(Records drawn from a dataset)
+-------+
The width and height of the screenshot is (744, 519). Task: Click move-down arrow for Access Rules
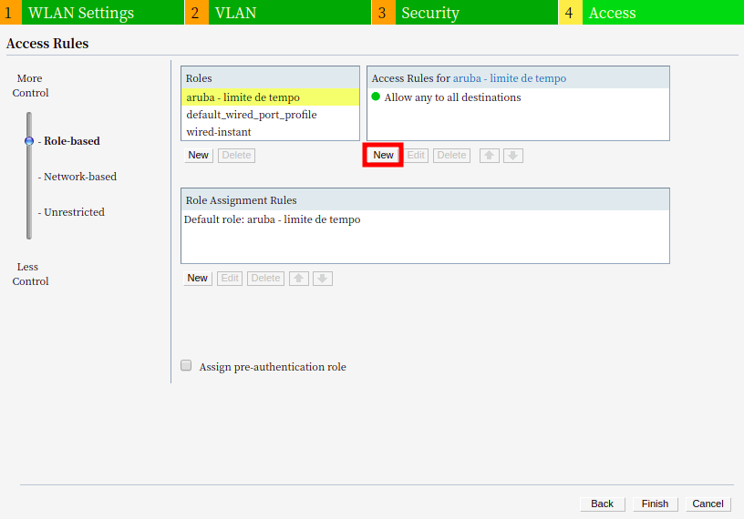513,156
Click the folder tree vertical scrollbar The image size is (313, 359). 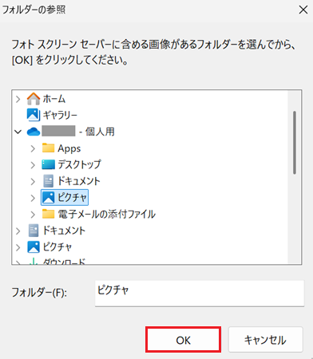click(x=295, y=143)
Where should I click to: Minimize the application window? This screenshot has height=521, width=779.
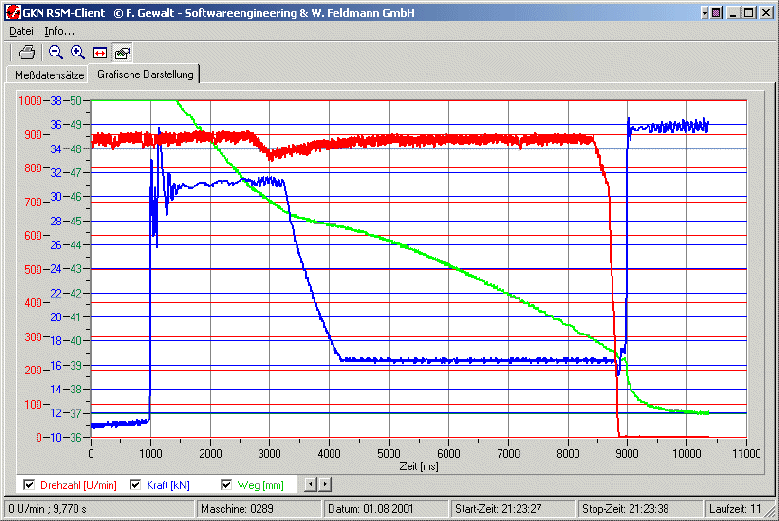click(733, 13)
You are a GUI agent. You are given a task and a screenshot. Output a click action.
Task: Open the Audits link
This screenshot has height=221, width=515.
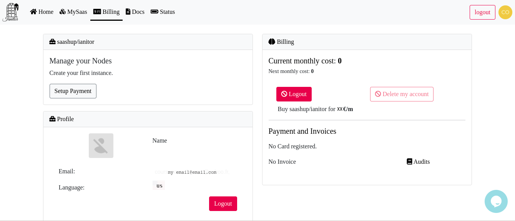tap(421, 162)
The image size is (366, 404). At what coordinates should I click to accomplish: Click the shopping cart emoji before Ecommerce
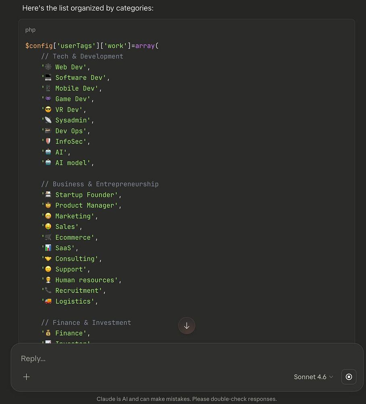[x=48, y=237]
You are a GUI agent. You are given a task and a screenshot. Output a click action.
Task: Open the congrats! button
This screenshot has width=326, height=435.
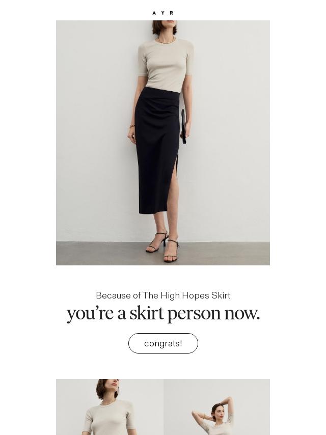click(x=163, y=343)
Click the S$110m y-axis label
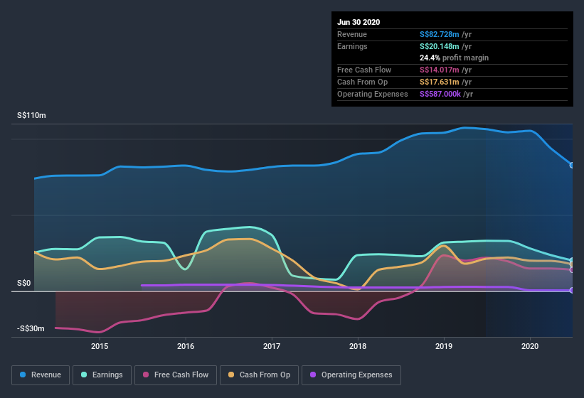Viewport: 584px width, 398px height. pyautogui.click(x=31, y=115)
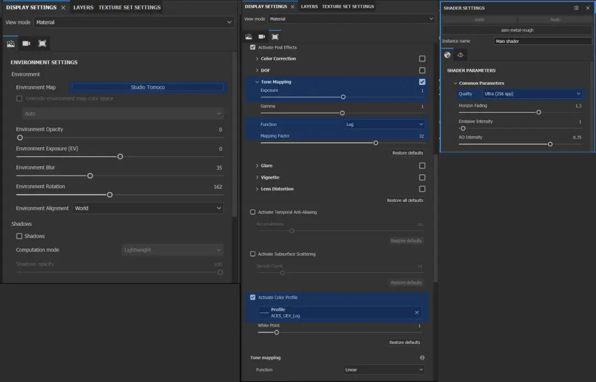This screenshot has width=596, height=382.
Task: Open the Environment Alignment dropdown
Action: [x=148, y=208]
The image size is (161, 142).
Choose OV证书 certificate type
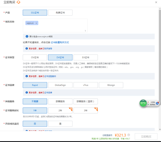(x=35, y=57)
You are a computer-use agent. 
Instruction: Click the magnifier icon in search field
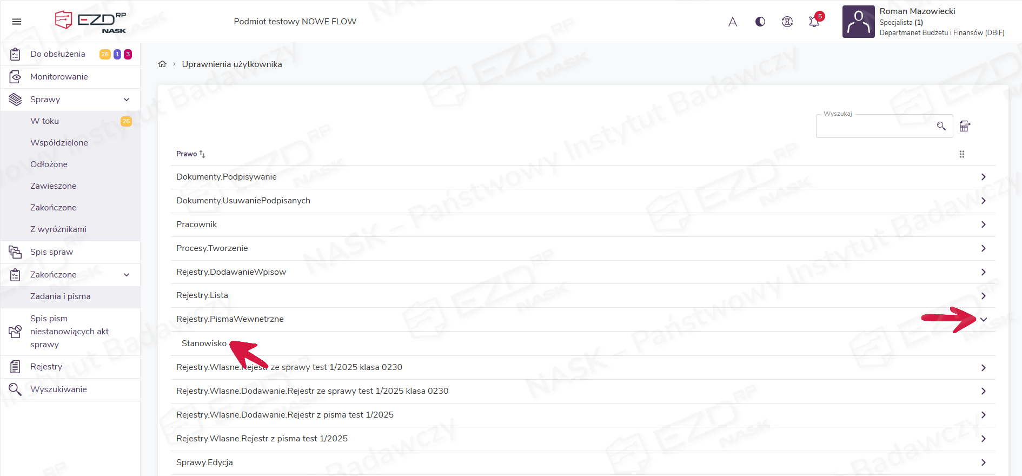coord(941,126)
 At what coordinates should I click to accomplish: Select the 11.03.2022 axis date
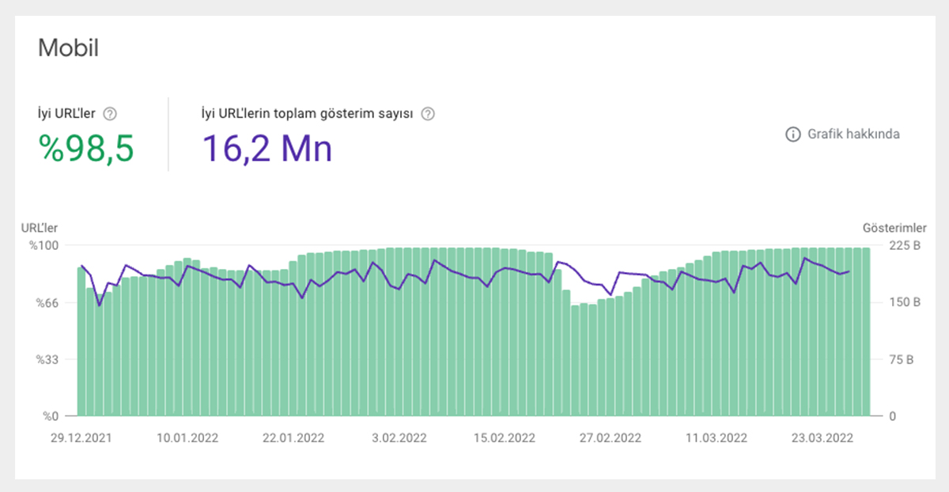[716, 438]
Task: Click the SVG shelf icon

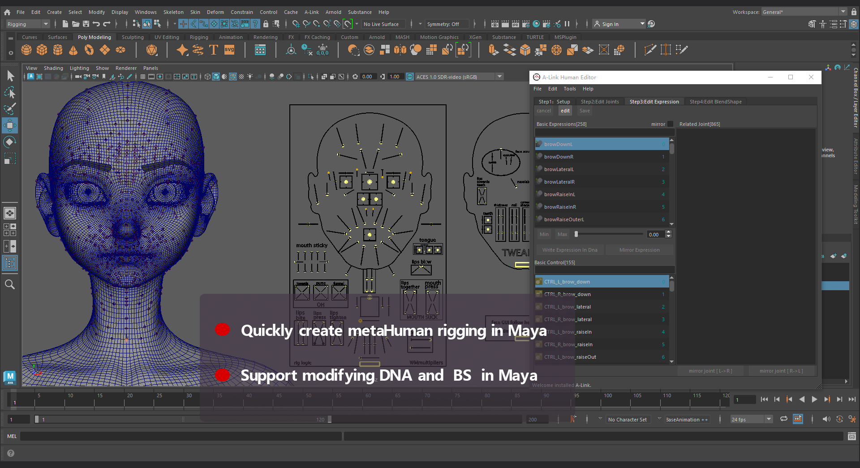Action: pos(229,50)
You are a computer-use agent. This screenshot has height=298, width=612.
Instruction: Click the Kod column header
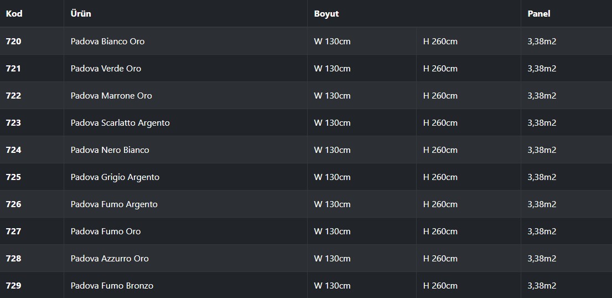click(14, 14)
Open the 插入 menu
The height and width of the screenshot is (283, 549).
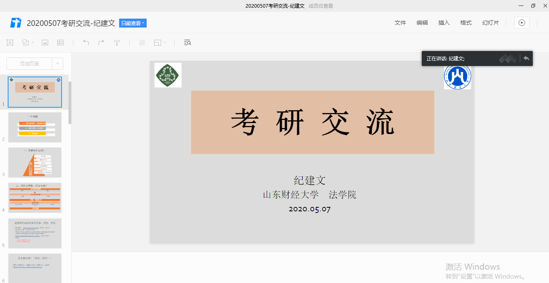(x=444, y=23)
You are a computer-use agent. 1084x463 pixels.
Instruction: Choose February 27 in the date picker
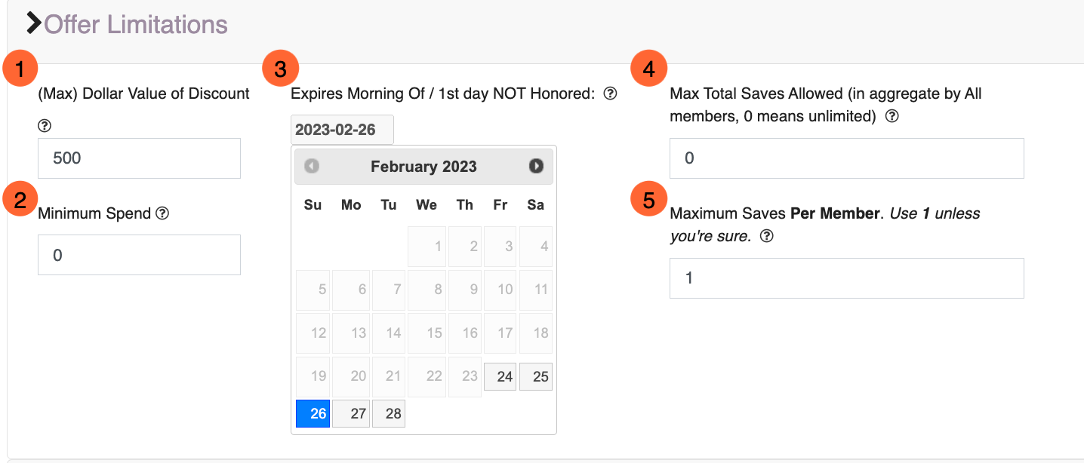pyautogui.click(x=351, y=413)
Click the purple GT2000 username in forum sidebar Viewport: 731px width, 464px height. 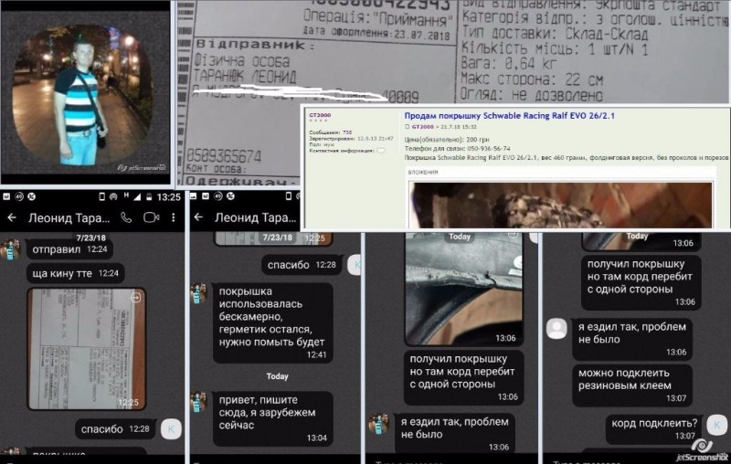(320, 116)
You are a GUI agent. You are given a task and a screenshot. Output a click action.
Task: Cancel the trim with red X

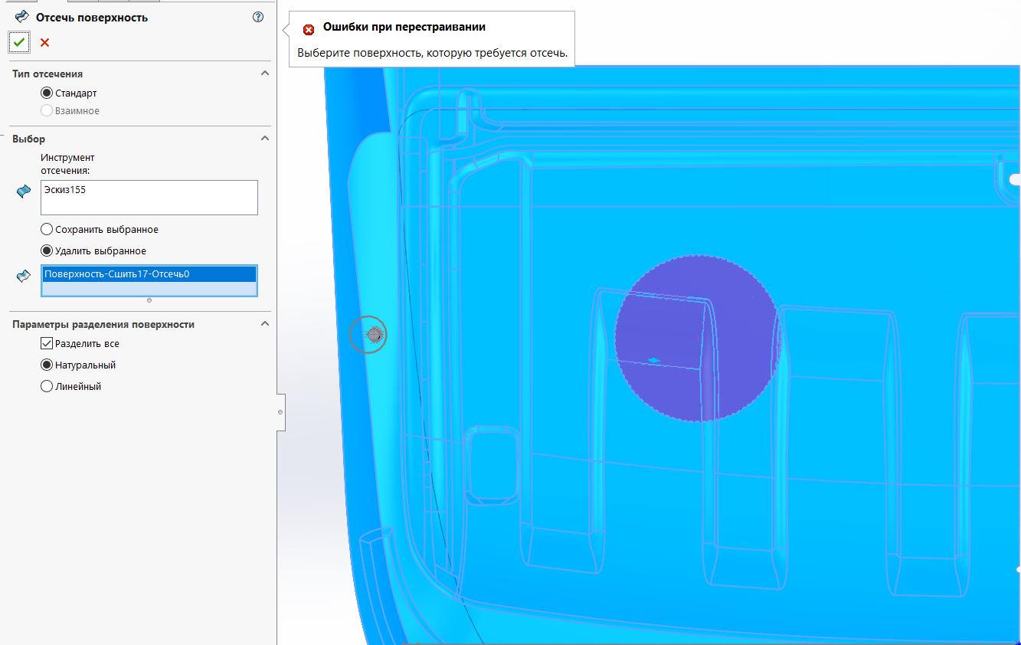tap(44, 43)
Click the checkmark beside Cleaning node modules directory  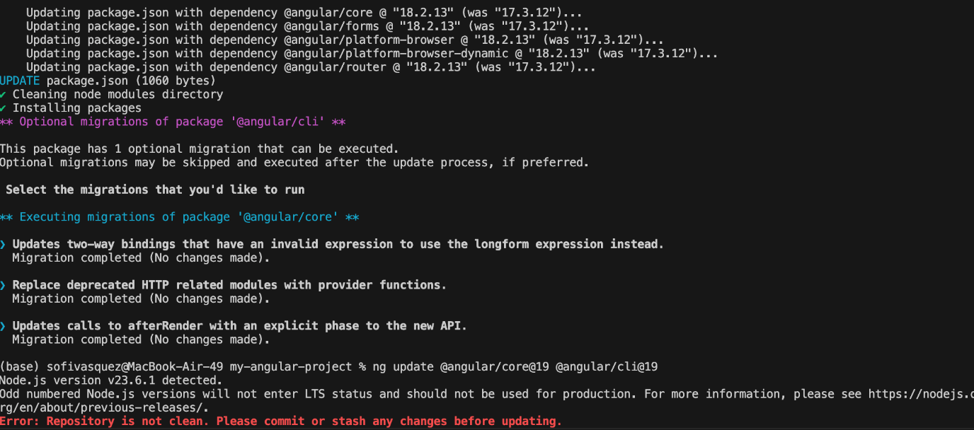pos(4,95)
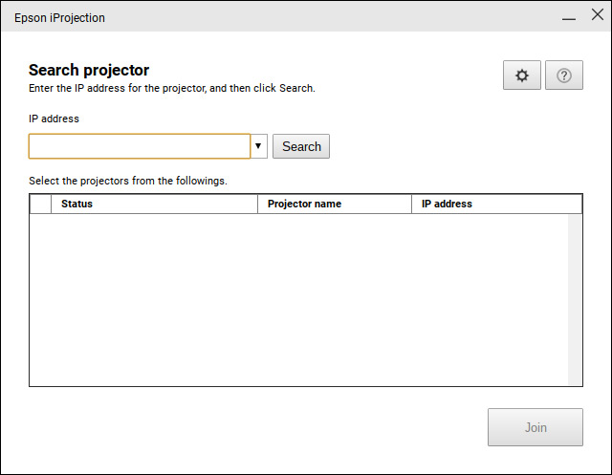Click inside the empty projector list
This screenshot has width=612, height=475.
[298, 299]
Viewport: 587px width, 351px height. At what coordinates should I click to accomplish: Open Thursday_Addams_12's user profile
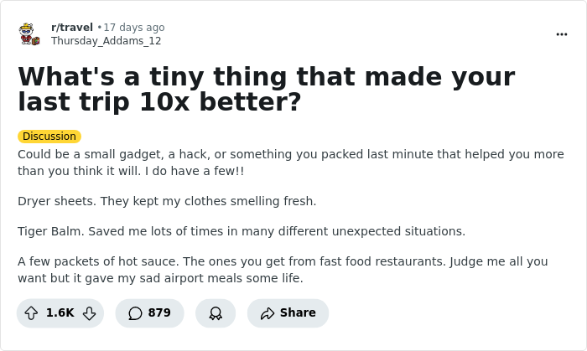click(x=106, y=41)
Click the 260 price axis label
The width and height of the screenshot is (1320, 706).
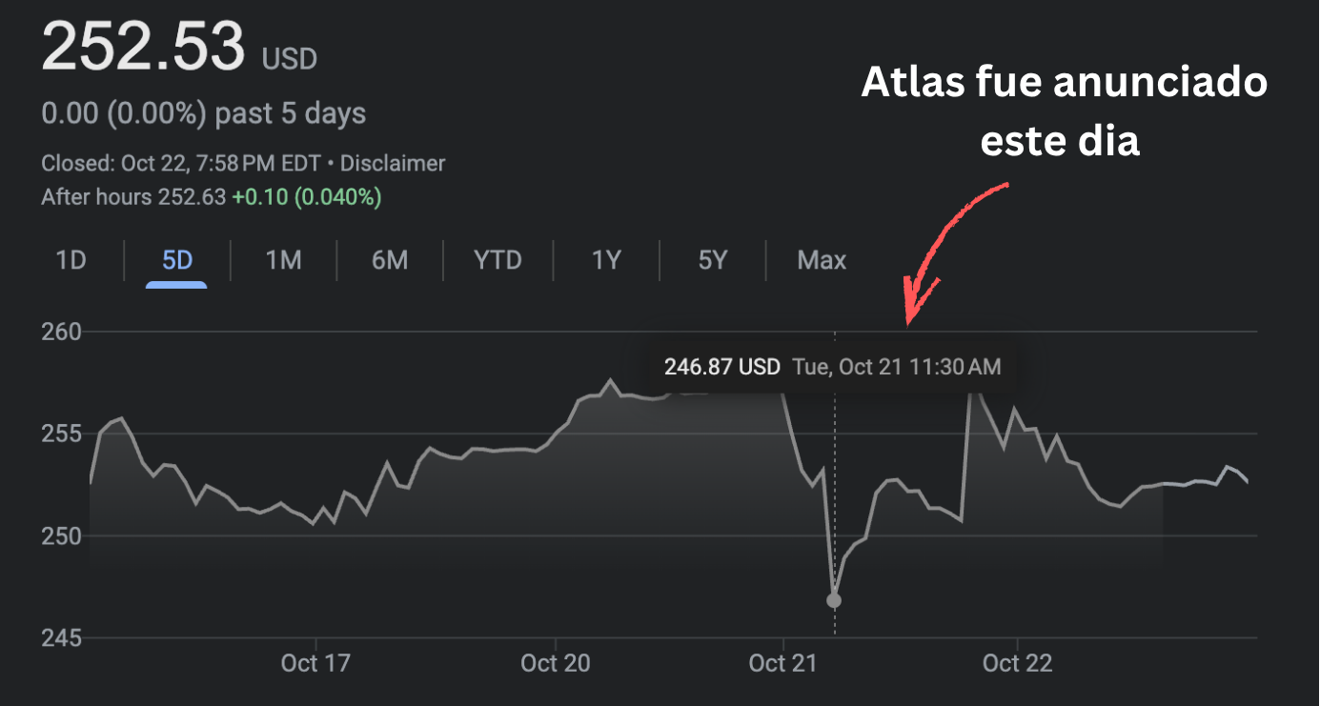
+-------+
**WORK REQUIRED**.
Using the data above, output the line that has "The image size is (366, 404).", the line that has "The image size is (161, 142).", and whatever lines fall between, each exactly as it stands and without pictures.

**OUTPUT FOR THIS TASK**.
The image size is (366, 404). At what coordinates should I click to accomplish: Click the shopping cart emoji before Ecommerce
[x=48, y=237]
You are a GUI agent. You are given a task and a screenshot. Output a click action.
Task: Open the congrats! button
This screenshot has width=326, height=435.
click(x=163, y=343)
Click the S$110m y-axis label
Viewport: 584px width, 398px height. pyautogui.click(x=31, y=115)
This screenshot has width=596, height=382.
Task: Open the Environment Alignment dropdown
Action: [x=148, y=208]
The image size is (161, 142).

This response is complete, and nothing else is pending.